Use the distributive property to multiply 3n-3 by n.

3n^{2}-3n=2n-4

Use the distributive property to multiply n-2 by 2.

3n^{2}-3n-2n=-4

Subtract 2n from both sides.

3n^{2}-5n=-4

Combine -3n and -2n to get -5n.

\frac{3n^{2}-5n}{3}=-\frac{4}{3}

Divide both sides by 3.

n^{2}-\frac{5}{3}n=-\frac{4}{3}

Dividing by 3 undoes the multiplication by 3.

n^{2}-\frac{5}{3}n+\left(-\frac{5}{6}\right)^{2}=-\frac{4}{3}+\left(-\frac{5}{6}\right)^{2}

Divide -\frac{5}{3}, the coefficient of the x term, by 2 to get -\frac{5}{6}. Then add the square of -\frac{5}{6} to both sides of the equation.
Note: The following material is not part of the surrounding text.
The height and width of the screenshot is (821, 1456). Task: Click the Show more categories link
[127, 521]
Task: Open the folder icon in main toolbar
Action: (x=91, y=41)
This step makes the left hand side of the equation a perfect square.

n^{2}-\frac{5}{3}n+\frac{25}{36}=-\frac{4}{3}+\frac{25}{36}

Square -\frac{5}{6} by squaring both the numerator and the denominator of the fraction.

n^{2}-\frac{5}{3}n+\frac{25}{36}=-\frac{23}{36}

Add -\frac{4}{3} to \frac{25}{36} by finding a common denominator and adding the numerators. Then reduce the fraction to lowest terms if possible.

\left(n-\frac{5}{6}\right)^{2}=-\frac{23}{36}

Factor n^{2}-\frac{5}{3}n+\frac{25}{36}. In general, when x^{2}+bx+c is a perfect square, it can always be factored as \left(x+\frac{b}{2}\right)^{2}.

\sqrt{\left(n-\frac{5}{6}\right)^{2}}=\sqrt{-\frac{23}{36}}

Take the square root of both sides of the equation.

n-\frac{5}{6}=\frac{\sqrt{23}i}{6} n-\frac{5}{6}=-\frac{\sqrt{23}i}{6}

Simplify.

n=\frac{5+\sqrt{23}i}{6} n=\frac{-\sqrt{23}i+5}{6}

Add \frac{5}{6} to both sides of the equation.